Yes, Colin is serious, even when he writes to the Telegraph. TH may not be aware, that this blogger has a long association with the Telegraph. It was at a Telegraph/E.on -sponsored BrainsTrust ("Talking Energy") that he got to meet and talk to Sir David King, UK's Chief Scientific Adviser and other influential policy makers on various matters to do with Green initiatives. I'll see if I can find some links (from 5 or 6 years ago).  Yup, here's something unearthed from from the sciencebod archives.


Daily Telegraph Jan 2, 2010


Close-up. lower right. That's your host, who was invited to pen 10 weekly blogs for the main newspaper, and then invited to put the first question to the expert panel.



l.
And yes, Colin is deadly serious about the new simple two-stage imprinting process. It may not have used white flour (which incidentally was available to the well-off in medieval times, being simple to make in principle by sieving stone-ground wholemeal flour) and it may not have used a hot iron, or nitric acid or limewater for Stage 2 colour development. But I do maintain with a high degree of certainty that the image was produced by a two stage imprinting/colour development that resulted in the image appearing to be intrinsic to the linen fibres themselves, whether that is or is not the case. In fact, the fibres from the latest experiment above could serve as a handy model system for investigating that very question, with a view to applying them to the Shroud itself.  So far, I've avoided speculation as to what remains after the washing procedures described - whether it's still modified flour components, modified linen fibres, or a mixture of both.  Researching the TS image has to be a slow and methodical trial-and-error process, given we have no clues whatsoever as to the processes that took place to produce that image. The STURP findings tell us next to nothing about the chemical make-up of the image layer. Thibault Heimburger, sad to say, is not part of the solution. He is part of the problem, being relentlessly negative and non-constructive in his never-ending stream of dismissive observations.

Update: Wed 24 June

Have posted this to the article by Michael Fabricant, MP for Lichfield: entitled "The EU referendunm is a race against time"

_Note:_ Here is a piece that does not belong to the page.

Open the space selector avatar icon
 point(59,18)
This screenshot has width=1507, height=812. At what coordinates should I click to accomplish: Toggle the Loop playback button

"Just a few days ago, an Ipsos MORI poll – if you believe any poll since May 7 – reported that 66 per cent would vote to stay in the EU and only 22 per cent would vote to leave."

Where on earth did the writer get that figure? At the DT's recently updated poll (see link to the Ipsos Mori chart) the gap has narrowed to 55% IN and 45% OUT. What's more the two plot lines are converging!

PS The same chart is at the end of the article. Hover one's pointer over the latest portion to get the actual figures I quoted.

Further postscript (IMPORTANT!): there's something not quite right about the DT's chart. If one moves the pointer slightly, one finds there are TWO snapshot polls given for June 2015, with a big difference between the two. Michael Fabricant MP (who penned this article) has quoted the earlier of the two values, which are those put out recently by the pollsters themselves.
https://www.ipsos-mori.com/res...

Either there's been a mistake in plotting out the IpsosMori data, OR, opinion is shifting rapidly towards OUT, and IM knows that, explaining why there are now two quite different results for June 2015. OK, so opinion polls can be misleading, as shown by the GE results, but there's no need to make them any more misleading than they already are by quoting out-of-date results when things are in a state of rapid flux.

Further update (last on this posting): with help from my wife, yesterday's experiment has been done, but in LOTTO mode(so far at Stage 1 imprint only) I decided finally to use my hands  as the "subject", having tutored my assistant in correct patting technique, use of my camera etc, in the course of which a sudden thought occurred to me which should have come sooner: the way to avoid lateral distortion in this technique is to apply paste only to those parts one wants to be imaged. That way, it doesn't matter if one's assistant is overzealous, gets pat-happy, straying round those forbidden sides! Result,assuming the result is not a total disaster, will be reported on the next posting.

Successful result - a good set of photographs. Draft title for next posting:



Man on the Turin Shroud:  the mystery may finally be solved - at least in principle.